What to work on —
Return only the lines of the listing below that run from the line with "This screenshot has width=827, height=585." through the line with "The image size is (316, 426).", both ends included, exactly as written.

Source material —
Segment Open

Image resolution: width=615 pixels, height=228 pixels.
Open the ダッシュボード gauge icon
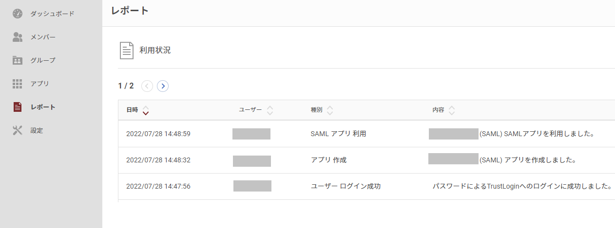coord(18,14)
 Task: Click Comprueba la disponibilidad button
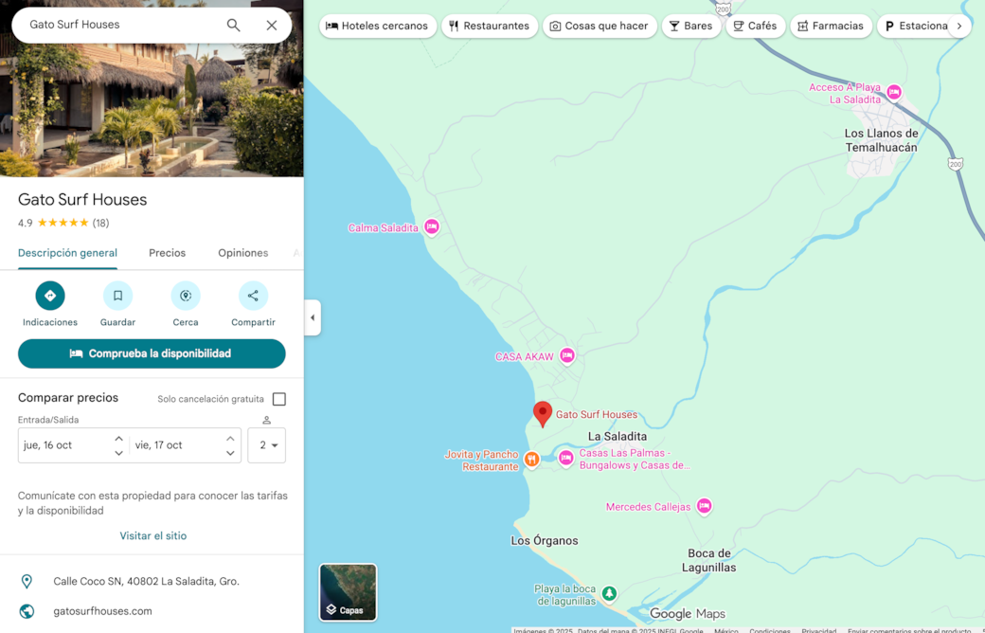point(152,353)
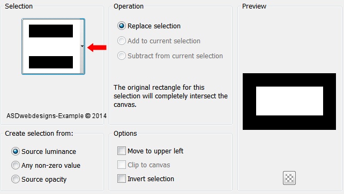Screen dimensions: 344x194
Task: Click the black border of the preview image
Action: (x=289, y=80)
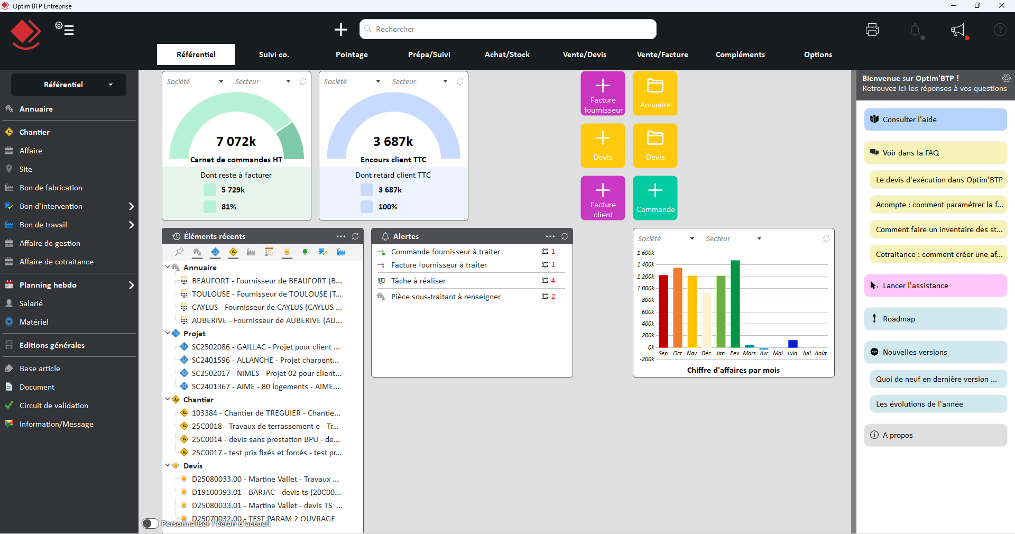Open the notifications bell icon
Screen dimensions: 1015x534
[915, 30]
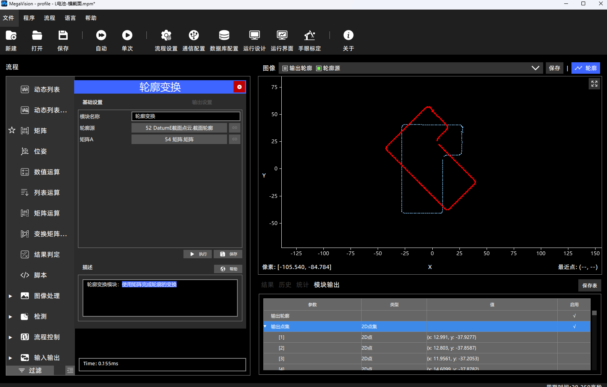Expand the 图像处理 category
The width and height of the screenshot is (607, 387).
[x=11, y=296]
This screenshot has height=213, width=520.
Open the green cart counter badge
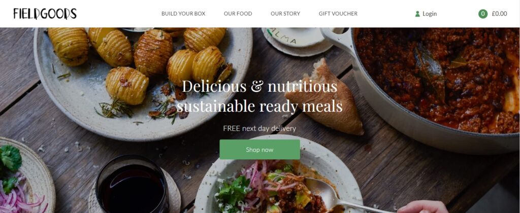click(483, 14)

Segment Closed
Segment Open

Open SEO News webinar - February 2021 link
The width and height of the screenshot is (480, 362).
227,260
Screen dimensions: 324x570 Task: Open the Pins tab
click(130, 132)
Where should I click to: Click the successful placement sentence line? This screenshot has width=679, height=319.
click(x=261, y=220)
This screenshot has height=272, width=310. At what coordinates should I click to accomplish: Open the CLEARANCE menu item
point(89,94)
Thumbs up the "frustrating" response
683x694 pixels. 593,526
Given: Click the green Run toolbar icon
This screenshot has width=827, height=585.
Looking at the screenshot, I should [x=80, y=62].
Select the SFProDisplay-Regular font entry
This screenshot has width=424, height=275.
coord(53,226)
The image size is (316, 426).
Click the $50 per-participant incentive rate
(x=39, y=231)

Segment Closed

Exercise response —
This screenshot has width=827, height=585.
Looking at the screenshot, I should [x=80, y=62].
Select the SFProDisplay-Regular font entry
This screenshot has width=424, height=275.
coord(53,226)
The image size is (316, 426).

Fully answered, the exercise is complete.